AVAILABLE DATA |
——————————

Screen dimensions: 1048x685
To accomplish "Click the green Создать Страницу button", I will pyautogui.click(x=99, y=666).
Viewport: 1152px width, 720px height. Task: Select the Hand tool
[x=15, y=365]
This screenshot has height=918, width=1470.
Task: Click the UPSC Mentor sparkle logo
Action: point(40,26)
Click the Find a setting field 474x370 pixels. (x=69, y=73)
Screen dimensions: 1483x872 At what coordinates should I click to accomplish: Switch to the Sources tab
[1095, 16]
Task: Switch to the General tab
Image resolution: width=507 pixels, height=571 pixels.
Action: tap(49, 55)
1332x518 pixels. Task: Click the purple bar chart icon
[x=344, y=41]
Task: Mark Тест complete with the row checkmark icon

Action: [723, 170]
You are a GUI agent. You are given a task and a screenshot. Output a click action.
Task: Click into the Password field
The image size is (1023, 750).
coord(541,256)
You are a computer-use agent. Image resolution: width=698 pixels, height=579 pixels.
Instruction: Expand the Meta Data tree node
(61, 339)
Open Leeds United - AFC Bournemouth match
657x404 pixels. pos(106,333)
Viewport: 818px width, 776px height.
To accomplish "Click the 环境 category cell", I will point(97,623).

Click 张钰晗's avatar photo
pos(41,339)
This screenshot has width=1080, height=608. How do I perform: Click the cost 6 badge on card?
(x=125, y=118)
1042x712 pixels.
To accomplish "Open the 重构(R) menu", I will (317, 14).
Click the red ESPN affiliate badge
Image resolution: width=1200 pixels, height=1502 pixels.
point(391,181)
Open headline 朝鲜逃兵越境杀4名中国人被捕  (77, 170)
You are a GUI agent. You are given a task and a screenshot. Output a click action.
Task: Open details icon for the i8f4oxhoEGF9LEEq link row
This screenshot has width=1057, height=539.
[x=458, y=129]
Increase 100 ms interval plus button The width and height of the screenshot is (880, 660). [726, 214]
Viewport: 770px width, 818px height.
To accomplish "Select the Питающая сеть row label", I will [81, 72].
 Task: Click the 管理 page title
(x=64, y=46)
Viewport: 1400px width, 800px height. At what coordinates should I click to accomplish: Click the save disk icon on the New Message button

——————————

WHAT THE TASK REQUIRES |
Output every record exactly as written, with nothing dropped.

ANSWER BELOW |
Screen dimensions: 1048x685
To accomplish "Click the green Создать Страницу button", I will pyautogui.click(x=99, y=666).
Viewport: 1152px width, 720px height. Task: Select the Hand tool
[x=15, y=365]
This screenshot has height=918, width=1470.
Task: Click the UPSC Mentor sparkle logo
Action: point(40,26)
Click the Find a setting field 474x370 pixels. (x=69, y=73)
Screen dimensions: 1483x872 At what coordinates should I click to accomplish: Switch to the Sources tab
[1095, 16]
Task: Switch to the General tab
Image resolution: width=507 pixels, height=571 pixels.
Action: tap(49, 55)
1332x518 pixels. Task: Click the purple bar chart icon
[x=344, y=41]
Task: Mark Тест complete with the row checkmark icon

Action: [723, 170]
You are a GUI agent. You are given a task and a screenshot. Output a click action.
Task: Click into the Password field
The image size is (1023, 750).
coord(541,256)
You are a computer-use agent. Image resolution: width=698 pixels, height=579 pixels.
Instruction: Expand the Meta Data tree node
(61, 339)
Open Leeds United - AFC Bournemouth match
657x404 pixels. pos(106,333)
Viewport: 818px width, 776px height.
To accomplish "Click the 环境 category cell", I will point(97,623).

Click 张钰晗's avatar photo
pos(41,339)
This screenshot has width=1080, height=608. How do I perform: Click the cost 6 badge on card?
(x=125, y=118)
1042x712 pixels.
To accomplish "Open the 重构(R) menu", I will (317, 14).
Click the red ESPN affiliate badge
Image resolution: width=1200 pixels, height=1502 pixels.
point(391,181)
Open headline 朝鲜逃兵越境杀4名中国人被捕  (77, 170)
You are a GUI agent. You are given a task and a screenshot. Output a click action.
Task: Open details icon for the i8f4oxhoEGF9LEEq link row
This screenshot has width=1057, height=539.
[x=458, y=129]
Increase 100 ms interval plus button The width and height of the screenshot is (880, 660). [726, 214]
Viewport: 770px width, 818px height.
To accomplish "Select the Питающая сеть row label", I will [81, 72].
 Task: Click the 管理 page title
(x=64, y=46)
Viewport: 1400px width, 800px height. At what coordinates should I click to accomplish: Click the save disk icon on the New Message button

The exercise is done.